REPUBLIKA.CO.ID, JAKARTA -- Kepala Divisi Humas Polri, Irjen Pol Argo Yuwono, menegaskan kabar DKI Jakarta akan lockdown pada libur Imlek atau mulai Jumat (12/2) malam hingga Senin (15/2) pagi yang beredar di layanan pesan singkat WhatsApp adalah hoaks. Ia memperingatkan penyebar hoaks atau berita bohong dapat dipidanakan.

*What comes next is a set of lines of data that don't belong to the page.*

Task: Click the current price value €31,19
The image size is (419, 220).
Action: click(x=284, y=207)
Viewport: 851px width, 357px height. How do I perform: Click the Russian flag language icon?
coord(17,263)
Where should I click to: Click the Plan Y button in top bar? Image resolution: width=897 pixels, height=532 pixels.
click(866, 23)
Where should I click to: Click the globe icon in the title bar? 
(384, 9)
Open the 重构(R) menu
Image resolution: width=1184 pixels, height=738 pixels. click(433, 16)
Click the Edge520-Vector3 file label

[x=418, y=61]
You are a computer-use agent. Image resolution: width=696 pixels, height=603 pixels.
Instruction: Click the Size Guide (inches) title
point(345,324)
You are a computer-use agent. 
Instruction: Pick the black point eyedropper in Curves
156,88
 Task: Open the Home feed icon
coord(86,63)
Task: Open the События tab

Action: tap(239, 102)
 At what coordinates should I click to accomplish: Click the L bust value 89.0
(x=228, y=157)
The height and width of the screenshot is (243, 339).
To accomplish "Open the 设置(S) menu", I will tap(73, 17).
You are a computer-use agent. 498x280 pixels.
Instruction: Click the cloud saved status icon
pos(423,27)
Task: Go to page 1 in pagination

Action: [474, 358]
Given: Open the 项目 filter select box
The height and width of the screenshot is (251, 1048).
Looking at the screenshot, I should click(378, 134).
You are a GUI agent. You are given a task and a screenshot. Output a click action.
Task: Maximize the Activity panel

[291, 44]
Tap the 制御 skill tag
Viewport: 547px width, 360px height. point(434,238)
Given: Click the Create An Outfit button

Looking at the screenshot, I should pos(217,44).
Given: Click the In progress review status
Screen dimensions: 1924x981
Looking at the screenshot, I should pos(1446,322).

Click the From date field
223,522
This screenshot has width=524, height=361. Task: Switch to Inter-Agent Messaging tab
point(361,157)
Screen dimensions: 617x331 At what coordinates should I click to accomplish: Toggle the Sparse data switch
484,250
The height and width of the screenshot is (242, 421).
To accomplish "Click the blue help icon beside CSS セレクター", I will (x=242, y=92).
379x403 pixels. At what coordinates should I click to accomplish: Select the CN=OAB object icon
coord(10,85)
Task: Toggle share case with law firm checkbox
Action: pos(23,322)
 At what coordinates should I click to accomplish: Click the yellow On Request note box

"Ada UU KUHP pasal 14 ayat 1, barang siapa menyebatkan berita bohong ancamannya 10 tahun, dan ayat 2-nya barang siapa yang menyiarkan berita keonaran di kalangan rakyat dipenjara 3 tahun, pasal 15 barang siapa menyiaraan tidak pasti atau tidak lengkap dapat membuat keonaran ancamananya 2 tahun," tegasnya, dalam konferensi pers virtual, Jumat (5/2).

Baca Juga

Lebih lanjut, Argo mengaku juga dapat informasi dari Kementerian Kesehatan (Kemenkes) broadcast tentang Jakarta lockdon tidak benar. Menurutnya dengan adanya broadcast yang tidak benar itu akan berdampak negatif bagi siapa saja, meski kontennya biasa saja, tapi isinya bisa bersifat menghasut membuat fitnah. Hoaks tersebut juga akan menyasar emosi masyarakat.

"Kemudian menimbulkan opini negatif yang mengakibatkan kegaduhan di masyarakat dan disintegrasi bangsa. Ini dampaknya dari hoaks, ini sangat dikhawatirkan," kata Argo mengingatkan.

Argo menyebutkan, pada tahun 2020 saja, ada sekitar 352 kasus soal penyebaran berita hoaks. Mereka yang menyebarkan hoaks juga terancam pasal 28 ayat 1 UU No 11 Tahub 2008 tentang ITE tentang penyabaran berita bohong di media elektornik termasuk medsos. Pelanggar dikenakan sanksi pidana penjara enam tahun dan denda Rp 1 miliar serta diproses oleh siber Polri.

Oleh karena itu, kata Argo, pihaknya dan Kemenkes berharap masyarakat untuk saring dulu informasi sebelum dibagikan lagi. Apabila informasi tersebut memang tidak benar jangan dibagikan kembali. Kemudian jika masih ragu, Argo minta masyarakat bisa menanyakan ke Kemenkes, ke Kepolisian atau ke instansi yang berwenang.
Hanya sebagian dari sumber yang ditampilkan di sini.